Day 7 (Egg 2, Egg 3 on side A; Duck A, Egg 1 on side A; Duck B on side B; Duck C on side A):
Janet takes Duck C across the river.
Day 8 (Egg 2, Egg 3 on side A; Duck A, Egg 1, Duck C on side A; Duck B on side B):
Janet takes Egg 2 across the river.
Day 9 (Egg 3 on side A; Duck A, Egg 1, Duck C on side A; Duck B on side B; Egg 2 on side B):
Janet takes Duck A back to side A.
Day 10 (Egg 3 on side A; Duck C on side A; Duck A on side A; Duck B, Egg 1, Egg 2 on side B):
Janet takes Duck B across the river.
Day 11 (Egg 3 on side A; Duck C on side A; Duck A, Duck B on side A; Egg 1, Egg 2 on side B):
Janet takes Egg 1 back to side A.
Day 12 (Egg 3 on side A; Duck C on side A; Duck A, Egg 1, Duck B on side A; Egg 2 on side B):
Janet takes Duck A across the river again.
Day 13 (Duck C on side A; Duck A, Egg 1, Duck B on side A; Egg 2 on side B; Egg 3 on side B):
Janet takes Duck C across the river.
By following this sequence, Janet successfully transports all 3 ducks and all 3 eggs across the river in 13 trips. Each trip involves either transporting one duck or one egg, adhering to the constraint that Janet can only carry one item (duck or egg) with her in the boat.
Perhaps it was near ready to emit a stop token after "the robot can take all 4 vegetables in one trip if it is allowed to carry all of them at once." but "However" won, and then after "However" it had to say something else because that's how "however" works...
Agreed on the style being absolutely nauseating. It wasn't a very good style when humans were using it, but now it is just the style of absolute bottom of the barrel, top of the search results garbage.
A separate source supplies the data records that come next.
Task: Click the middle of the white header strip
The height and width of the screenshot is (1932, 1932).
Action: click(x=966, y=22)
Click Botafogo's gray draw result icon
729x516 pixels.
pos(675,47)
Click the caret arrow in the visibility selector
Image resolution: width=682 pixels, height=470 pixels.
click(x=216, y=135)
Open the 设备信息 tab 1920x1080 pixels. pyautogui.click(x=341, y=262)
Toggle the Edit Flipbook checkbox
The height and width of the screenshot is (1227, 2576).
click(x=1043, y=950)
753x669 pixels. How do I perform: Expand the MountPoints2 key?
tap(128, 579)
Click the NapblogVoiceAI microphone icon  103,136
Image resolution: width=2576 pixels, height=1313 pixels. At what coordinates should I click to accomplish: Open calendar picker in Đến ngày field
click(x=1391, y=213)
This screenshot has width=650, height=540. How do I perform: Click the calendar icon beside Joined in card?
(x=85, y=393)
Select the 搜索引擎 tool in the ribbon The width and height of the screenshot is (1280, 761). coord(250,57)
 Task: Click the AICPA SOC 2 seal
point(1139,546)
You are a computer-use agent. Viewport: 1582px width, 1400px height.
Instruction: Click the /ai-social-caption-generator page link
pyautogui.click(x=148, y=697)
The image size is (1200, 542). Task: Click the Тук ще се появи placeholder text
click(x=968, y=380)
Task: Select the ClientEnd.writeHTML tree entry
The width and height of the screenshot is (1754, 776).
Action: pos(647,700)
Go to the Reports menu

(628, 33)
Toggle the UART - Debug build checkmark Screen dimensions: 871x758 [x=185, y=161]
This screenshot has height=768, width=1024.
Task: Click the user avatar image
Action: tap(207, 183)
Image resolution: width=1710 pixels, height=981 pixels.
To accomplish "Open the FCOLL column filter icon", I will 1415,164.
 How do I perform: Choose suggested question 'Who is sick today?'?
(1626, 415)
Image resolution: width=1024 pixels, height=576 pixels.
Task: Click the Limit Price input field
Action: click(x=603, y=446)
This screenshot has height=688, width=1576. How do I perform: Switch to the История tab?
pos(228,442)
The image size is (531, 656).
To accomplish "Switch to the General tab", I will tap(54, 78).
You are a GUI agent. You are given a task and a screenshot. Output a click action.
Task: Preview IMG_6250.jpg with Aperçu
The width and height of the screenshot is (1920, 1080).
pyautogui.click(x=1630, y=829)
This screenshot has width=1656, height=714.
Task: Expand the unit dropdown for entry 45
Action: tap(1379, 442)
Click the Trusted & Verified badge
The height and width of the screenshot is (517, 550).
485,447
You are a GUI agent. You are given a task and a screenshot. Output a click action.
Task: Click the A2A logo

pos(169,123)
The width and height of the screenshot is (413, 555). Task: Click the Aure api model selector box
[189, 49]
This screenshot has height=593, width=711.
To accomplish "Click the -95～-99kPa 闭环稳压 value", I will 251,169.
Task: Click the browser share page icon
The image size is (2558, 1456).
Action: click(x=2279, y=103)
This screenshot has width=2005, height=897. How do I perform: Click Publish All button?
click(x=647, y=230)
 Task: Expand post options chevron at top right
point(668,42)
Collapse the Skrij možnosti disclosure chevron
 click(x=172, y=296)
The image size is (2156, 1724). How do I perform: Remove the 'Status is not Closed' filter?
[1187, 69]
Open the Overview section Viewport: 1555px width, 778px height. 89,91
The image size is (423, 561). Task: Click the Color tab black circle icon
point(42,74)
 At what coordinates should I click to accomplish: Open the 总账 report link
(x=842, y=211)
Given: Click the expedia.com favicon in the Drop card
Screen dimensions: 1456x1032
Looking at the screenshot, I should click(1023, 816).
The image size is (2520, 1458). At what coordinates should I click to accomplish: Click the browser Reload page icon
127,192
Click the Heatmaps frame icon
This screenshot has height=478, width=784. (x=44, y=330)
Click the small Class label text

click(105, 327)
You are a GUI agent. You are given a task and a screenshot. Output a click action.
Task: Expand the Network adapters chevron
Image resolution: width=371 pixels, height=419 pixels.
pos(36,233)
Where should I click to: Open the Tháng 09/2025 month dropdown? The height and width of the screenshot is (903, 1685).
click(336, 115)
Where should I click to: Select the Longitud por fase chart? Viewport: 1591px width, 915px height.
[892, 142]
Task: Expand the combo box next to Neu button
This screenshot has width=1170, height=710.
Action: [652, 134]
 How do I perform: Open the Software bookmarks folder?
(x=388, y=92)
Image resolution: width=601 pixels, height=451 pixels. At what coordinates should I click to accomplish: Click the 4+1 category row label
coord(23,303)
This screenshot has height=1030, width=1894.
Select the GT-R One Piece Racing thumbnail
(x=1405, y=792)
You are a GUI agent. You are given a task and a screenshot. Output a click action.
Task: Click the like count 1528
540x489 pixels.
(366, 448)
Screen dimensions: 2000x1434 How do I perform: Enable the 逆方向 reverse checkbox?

The counting failure in general is even clearer and lacks the excuse of unfavorable tokenization. The AI hype would have you believe just an incremental improvement in multi-modality or scaffolding will overcome this, but I think they need to make more fundamental improvements to the entire architecture they are using.
Yeah.
I think the failure could be extremely fundamental - maybe local optimization of a highly parametrized model is fundamentally unable to properly learn counting (other than via memorization).
After all there's a very large number of ways how a highly parametrized model can do a good job of predicting the next token, which would not involve actual counting. What makes counting special vs memorization is that it is relatively compact representation, but there's no reason for a neural network to favor compact representations.
The "correct" counting may just be a very tiny local minimum, with tall hill all around it and no valley leading there. If that's the case then local optimization will never find it.
Well the problem is it not having any reasoning period.
Not clear what symbolic reasoning would entail, but puzzles generally require you to think through several approaches to solve them, too. That requires a world model, a search, etc. the kind of stuff that actual AIs, even a tik tac toe AI, have, but LLMs don't.
On top of it this all works through machine learning, which produces the resulting network weights through very gradual improvement at next word prediction, tiny step by tiny step. Even if some sort of discrete model (like say the account of what's on either side of the river) could help it predict the next token, there isn't a tiny fraction of a discrete "model" that would help it, and so it simply does not go down that path at all.
GPT4 supposedly (it says that it is GPT4). I have access to one that is cleared for somewhat sensitive data, so presumably my queries aren't getting flagged and human reviewed by OpenAI.
Well the OP talks about a fridge.
I think if anything it's even worse for tiny things with tiny screws.
What kind of floating hologram is there gonna be that's of any use, for something that has no schematic and the closest you have to a repair manual is some guy filming themselves taking apart some related product once?
It looks cool in a movie because it's a 20 second clip in which one connector gets plugged, and tens of person hours were spent on it by very talented people who know how to set up a scene that looks good and not just visually noisy.